(Veröffentlichter) Leserbrief zur Wahl in Israel, Stefan Kornelius: "Alles für die Macht", SZ vom 11.04.2019, Seite 4

Sehr geehrte Redaktion Leserbriefe,

Stefan Kornelius schreibt in seinem Beitrag "Alles für die Macht" über die Wahl in Israel: "Aber Netanjahu ist kein Ben Gurion .... Diesem Premier indes fehlt die Integrität und eine Vision, die das blanke Bedürfnis nach Stärke übersteigt." Meint er damit, dass die ethnische Säuberung unter Ben Gurion "integer" war? Unter Ben Gurion wurden 750.000 Palästinenser aus Israel vertrieben, enteignet (Absentee Property Law), entrechtet und ausgebürgert, nur 150.000 blieben. Bereits unter Ben Gurion wurden die Weichen gestellt - per Vertreibung und Apartheid-ähnlichen Gesetzen - um ein mehrheitlich arabisches Land in einen mehrheitlich jüdischen Staat zu verwandeln. Von "Integrität" kann man da ebenso wenig sprechen, wie bei den Gründervätern der südafrikanischen Apartheid, die in vergleichbarer Weise ein mehrheitlich afrikanisches Land in einen Staat der Weißen umwandelten.

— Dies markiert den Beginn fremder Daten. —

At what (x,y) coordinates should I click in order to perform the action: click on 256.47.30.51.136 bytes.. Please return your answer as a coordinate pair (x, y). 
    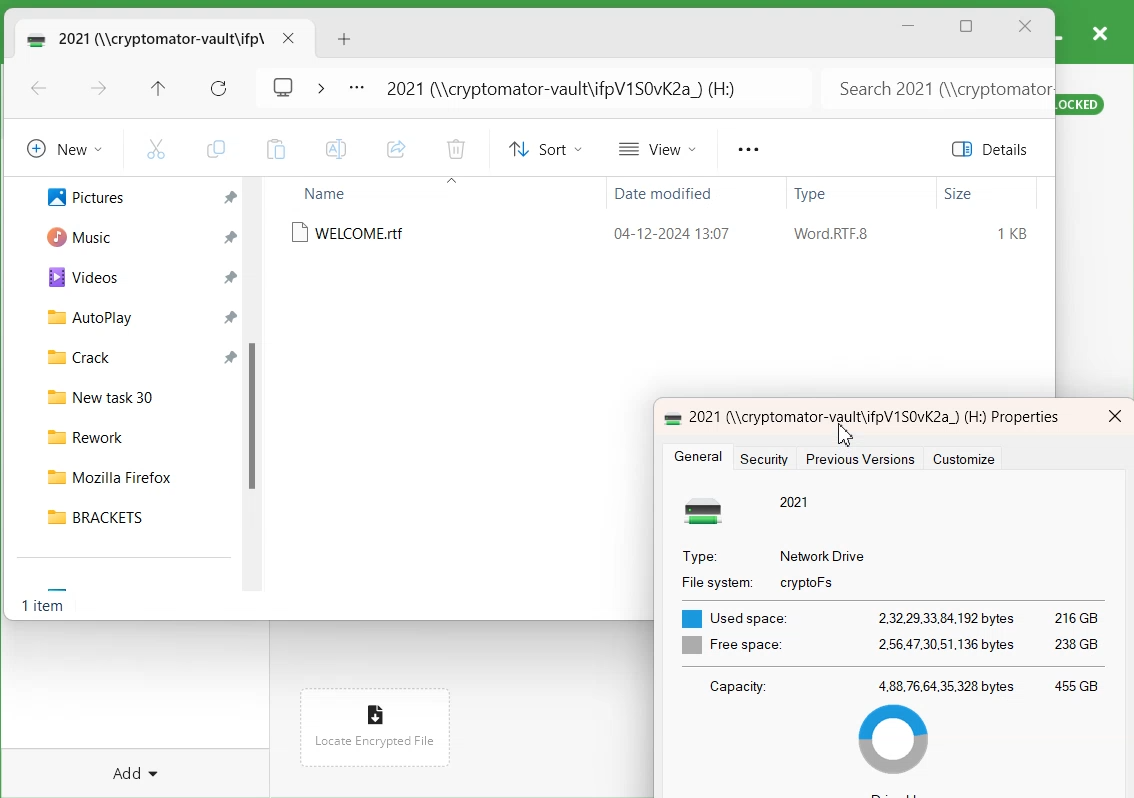
    Looking at the image, I should click on (948, 643).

Martin Buber sprach sich damals gegenüber Ben Gurion für eine Rückkehr der palästinensischen Flüchtlinge aus, im Sinne eines humanistischen Kulturzionismus. Buber, Hannah Arendt und andere Kulturzionisten waren auch für einen gemeinsamen jüdisch-palästinensischen Staat - aus Angst vor einem jüdischen Sparta, welches die Werte des Judentums verraten würde - diese Haltung spricht für "Integrität". Wäre Ben Gurion "integer" gewesen, hätte er die UNO-Resolutionen 181 und 194 umgesetzt - so, wie es die Aufnahme Israels in die UNO im Mai 1949 erwartet hatte. Stefan Kornelius fragt in seinem Beitrag: "Wird Netanjahu Regeln beugen und das demokratische System deformieren ...?" Meint er denn, Ben Gurions Vertreibung, Enteignung und Ausbürgerung der Mehrheit der arabischen Bevölkerung sei "demokratisch" gewesen? Nein, die Weichen Richtung Apartheid statt Demokratie wurden bereits unter Ben Gurion gestellt, nicht erst unter Netanjahu. "Demokratie", wie sie zwischen Einwanderern und Einheimischen im jetzigen Südafrika herrscht, ist in Israel nur mit Vertretern des Kulturzionismus zu machen, nicht mit denen des politischen Zionismus, weder linker Couleur wie Ben Gurion, noch rechter wie Netanjahu.